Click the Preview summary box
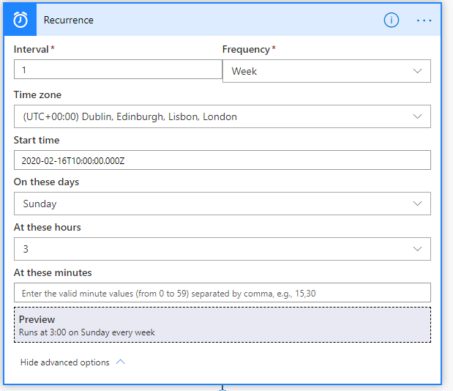 click(222, 325)
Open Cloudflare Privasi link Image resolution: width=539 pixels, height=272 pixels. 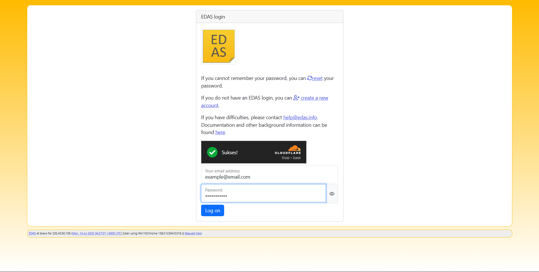click(x=285, y=158)
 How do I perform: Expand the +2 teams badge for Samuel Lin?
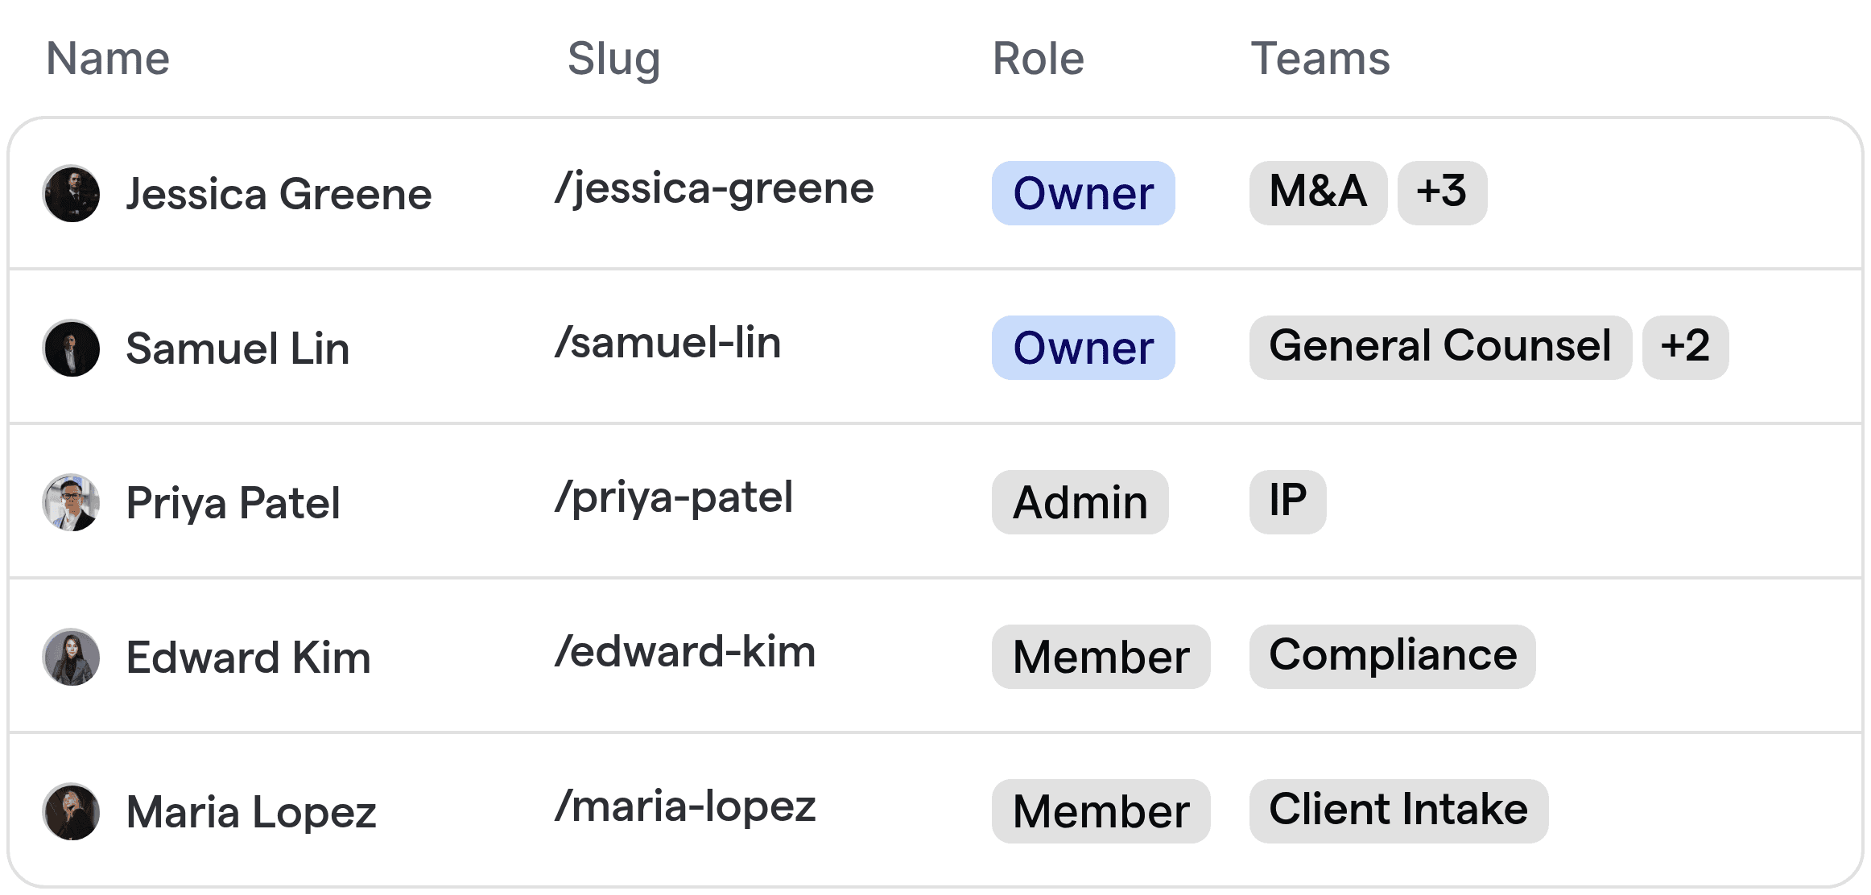[1685, 347]
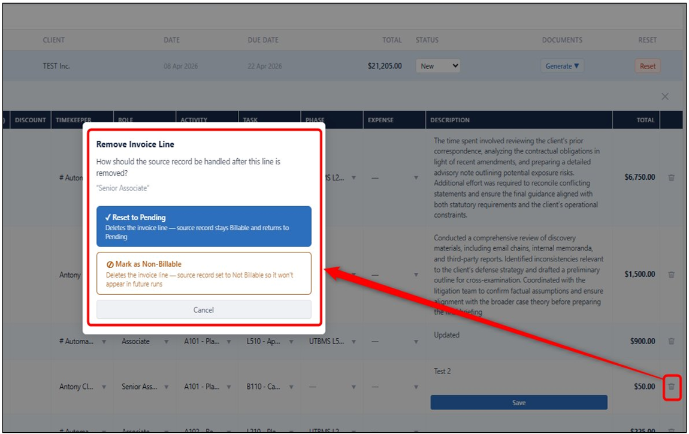Reset the TEST Inc. invoice
The image size is (689, 434).
click(647, 66)
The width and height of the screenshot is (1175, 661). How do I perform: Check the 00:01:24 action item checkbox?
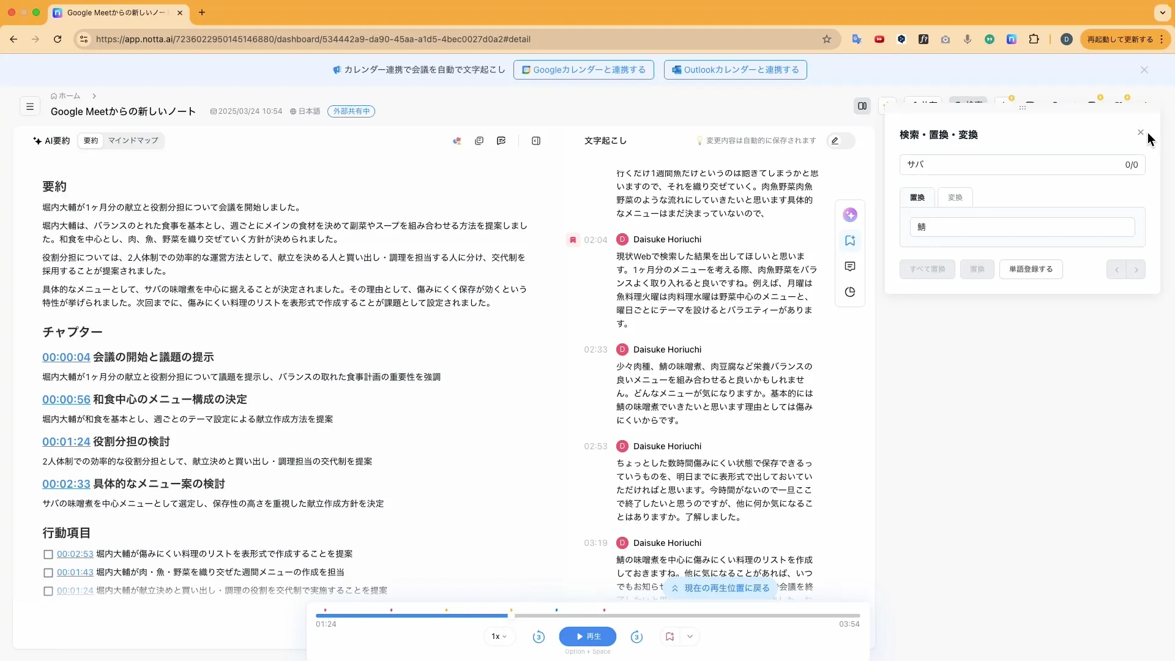click(x=48, y=591)
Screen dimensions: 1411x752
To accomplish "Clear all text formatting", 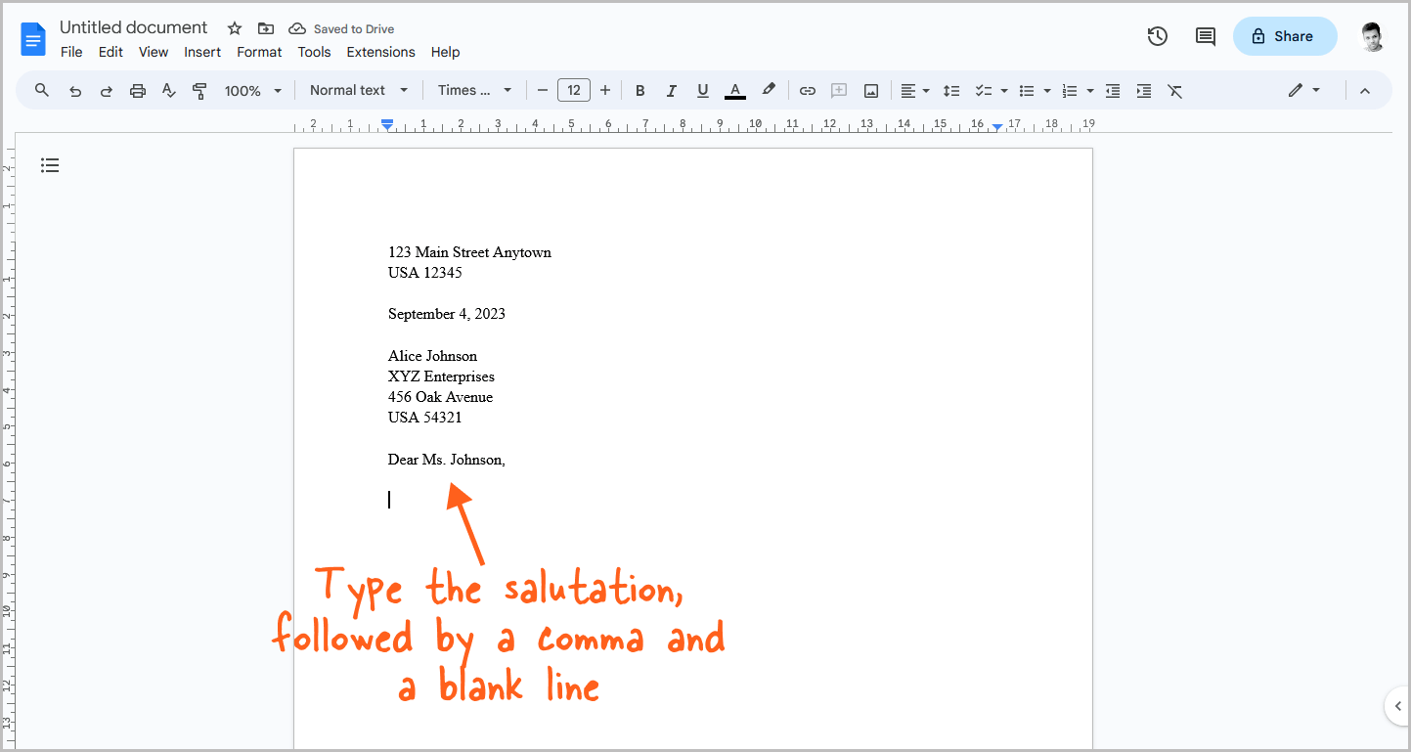I will click(1174, 90).
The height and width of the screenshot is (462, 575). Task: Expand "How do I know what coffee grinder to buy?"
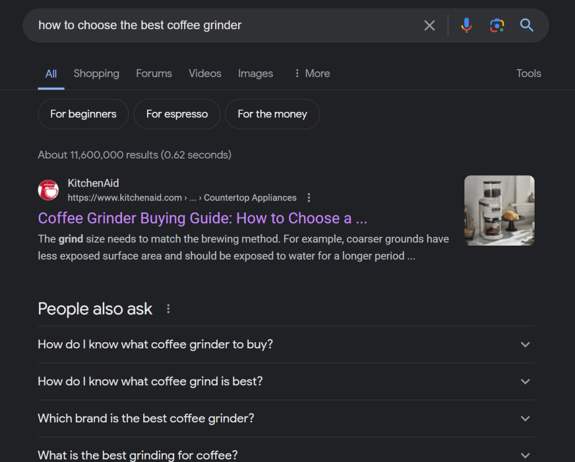(286, 345)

### Challenge
Identify every line in the records above that contains the string "perform", and copy each of those lines in full. Case counts, so a line matches only if the capitalization is the same.

### Full solution
 How do I perform: Expand the +2 teams badge for Samuel Lin?
The width and height of the screenshot is (1175, 661). How do I perform: Check the 00:01:24 action item checkbox?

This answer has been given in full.